Every Sunday and Holy Day of Obligation we pray the Nicene Creed, our Profession of Faith. One of the articles states, “We believe in one holy Catholic and apostolic church.”

It is worthwhile from time to time to meditate on the words of our prayers and our Profession of Faith. The Catholic Catechism is a good place to begin a reflection on the four marks of the Church: one, holy, Catholic and apostolic. Our belief in the unity of the Church is meant to be lived each day as we cooperate with the grace of God.

The modern ecumenical movement began for Catholics at the Second Vatican Council. There was a lot of excitement and enthusiasm as Catholics and other Christians gathered for prayer and began to learn what we have in common and where we are different. As time goes on, we periodically need to re-energize our interest in promoting the unity of the Church and the will of Jesus for the unity of his disciples.
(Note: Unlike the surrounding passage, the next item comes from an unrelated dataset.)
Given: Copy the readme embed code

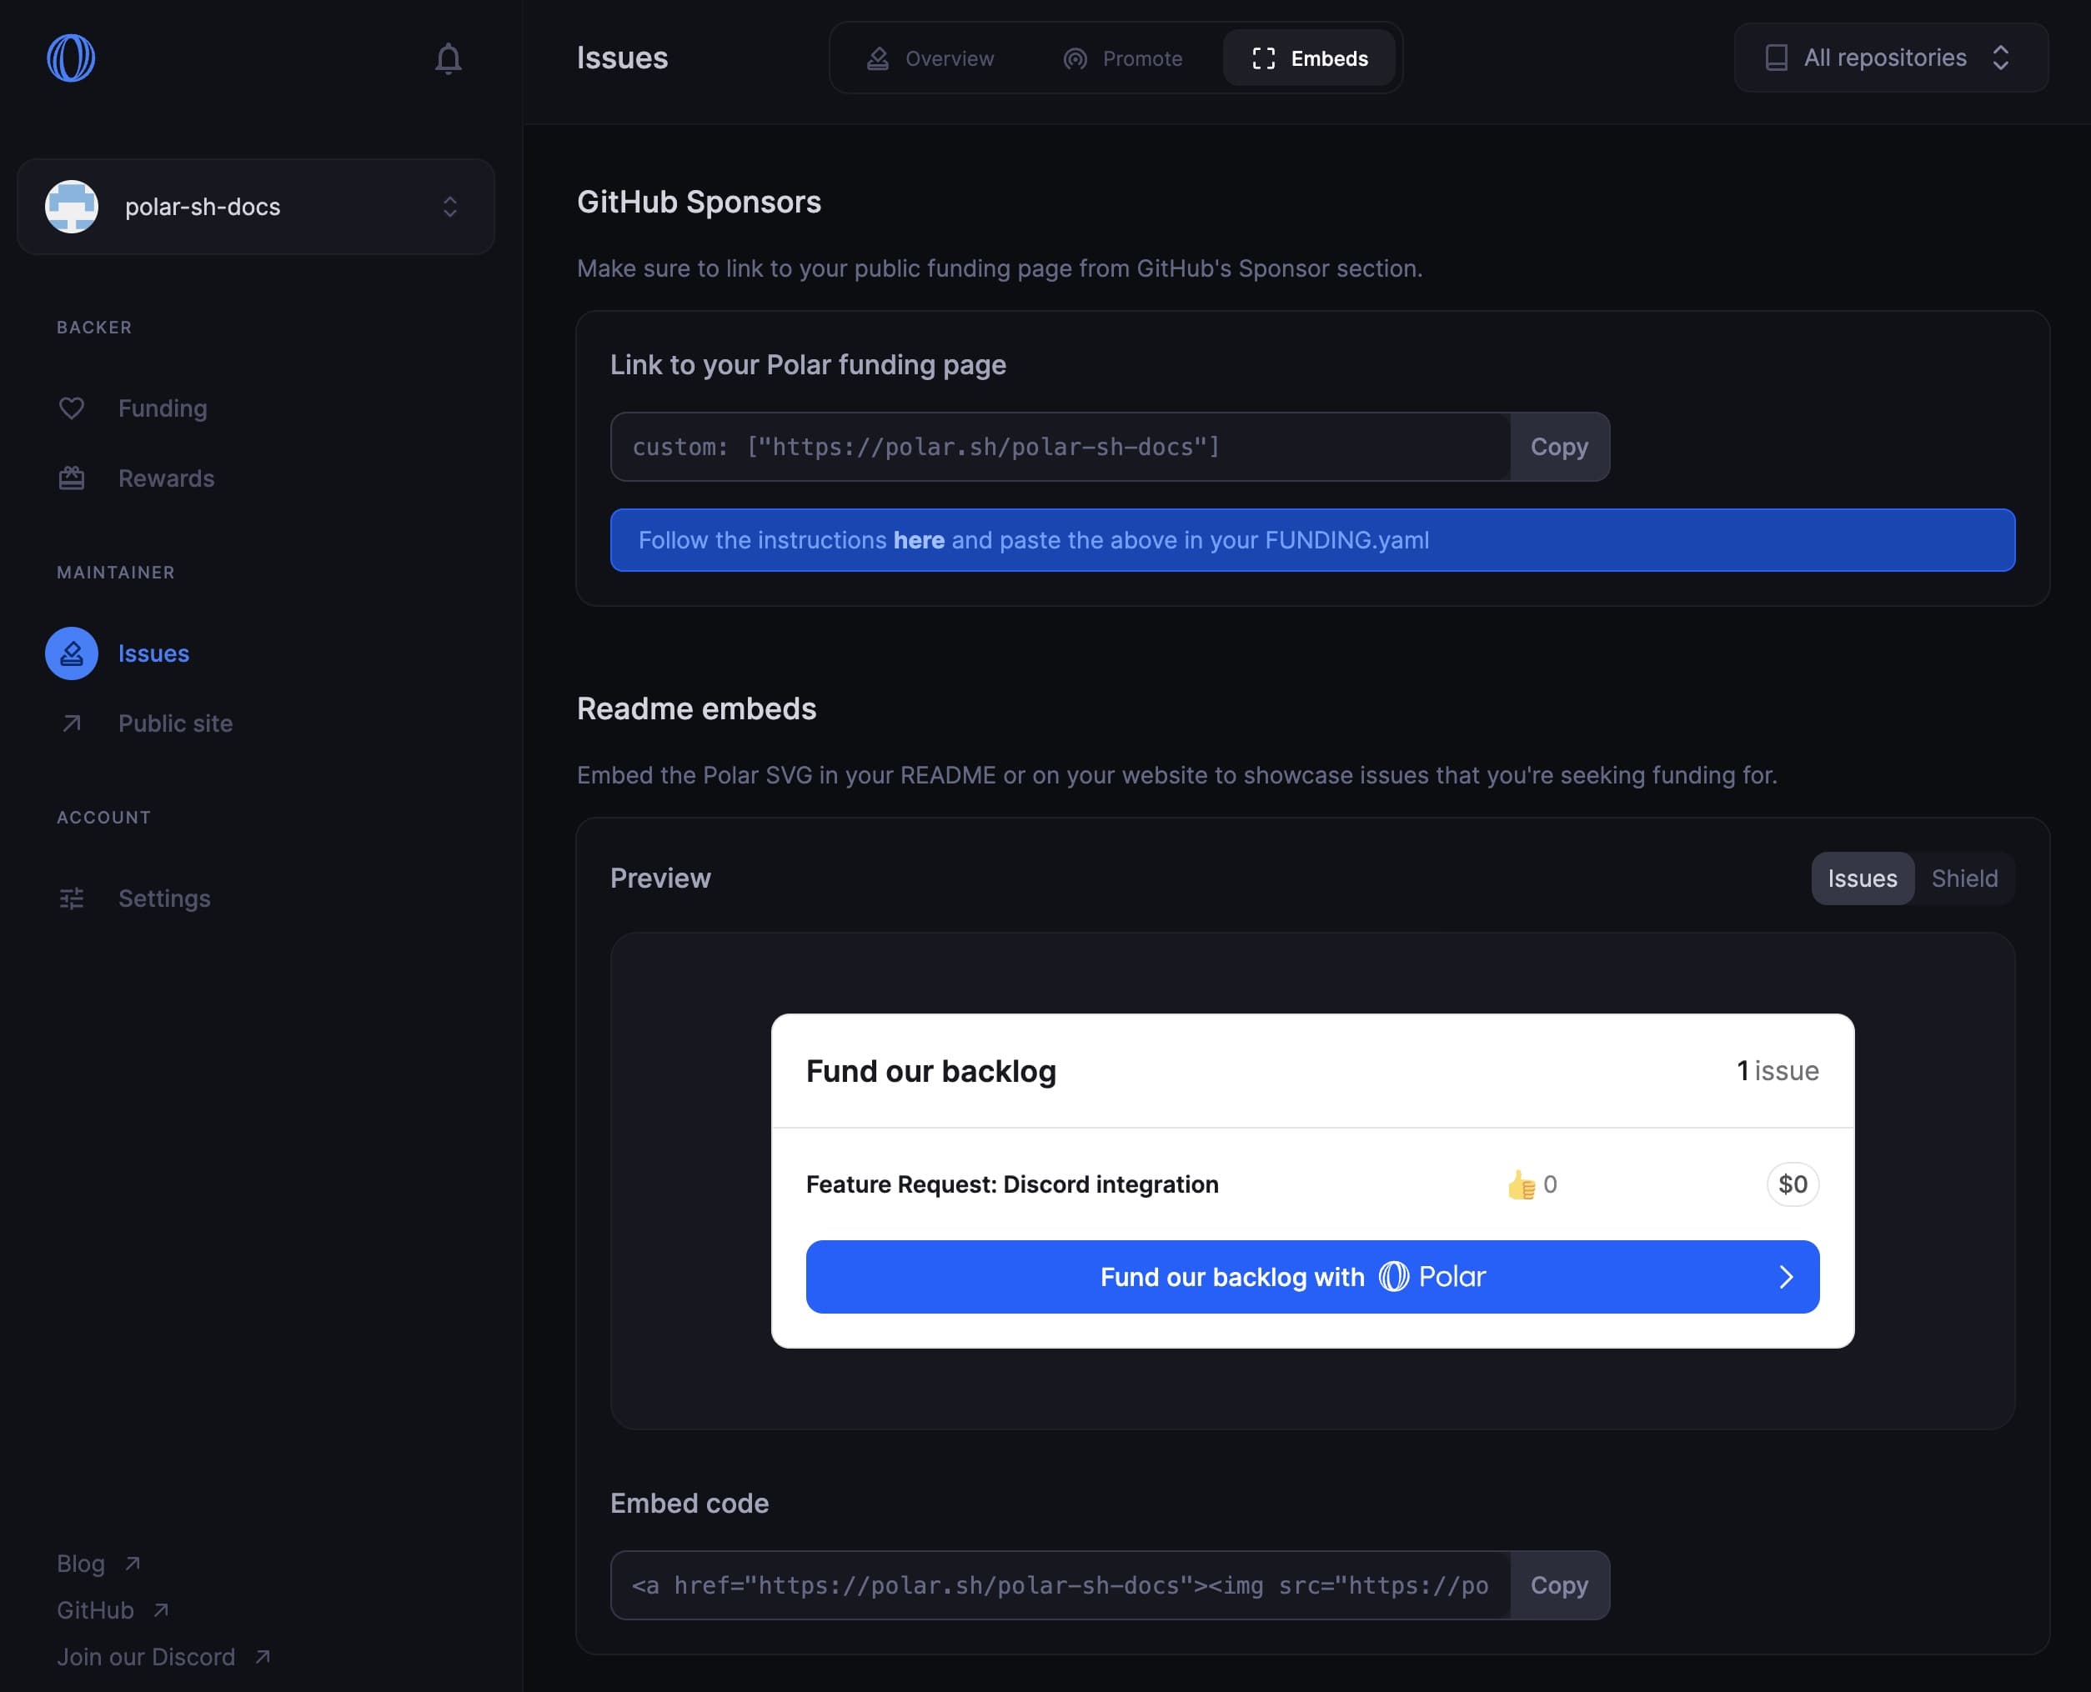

On May 25, 1995, Pope Saint John Paul II issued his encyclical Ut Unum Sint. Twenty-five years later, Bishop Joseph Bambera, serving as chairman for Ecumenical and Interreligious Affairs with the United States Conference of Catholic Bishops, issued the statement: “This anniversary should serve as a reminder that the way of ecumenism is the way of the Church, and that all Catholics are called to espouse a strong commitment to building Christian unity.”

Pope Saint John Paul, who worked tirelessly to build ecumenical relationships, described the impulse of working for unity between Christians as “a duty of Christian conscience enlightened by faith and guided by love.”

We rejoice that Pope Benedict XVI and Pope Francis have continued to advance this singular mission between the Catholic Church and other Christian communities. May this anniversary of Pope John Paul II’s call for Christian unity serve as a unique pastoral opportunity to build bridges by continuing to reach out with love to all of our brothers and sisters in Christ. “May He heal our wounds of division and help us grow closer in unity.”

This year, the Scranton Diocese will broadcast a virtual prayer service for Christian unity on Tuesday, Jan. 19, at 12:10 p.m. Father Russell McDougall, C.S.C, of King’s College will serve as the homilist.

All Christians have a responsibility for the sake of the Gospel to pray for unity, develop ecumenical friendships, and cooperate for the common good.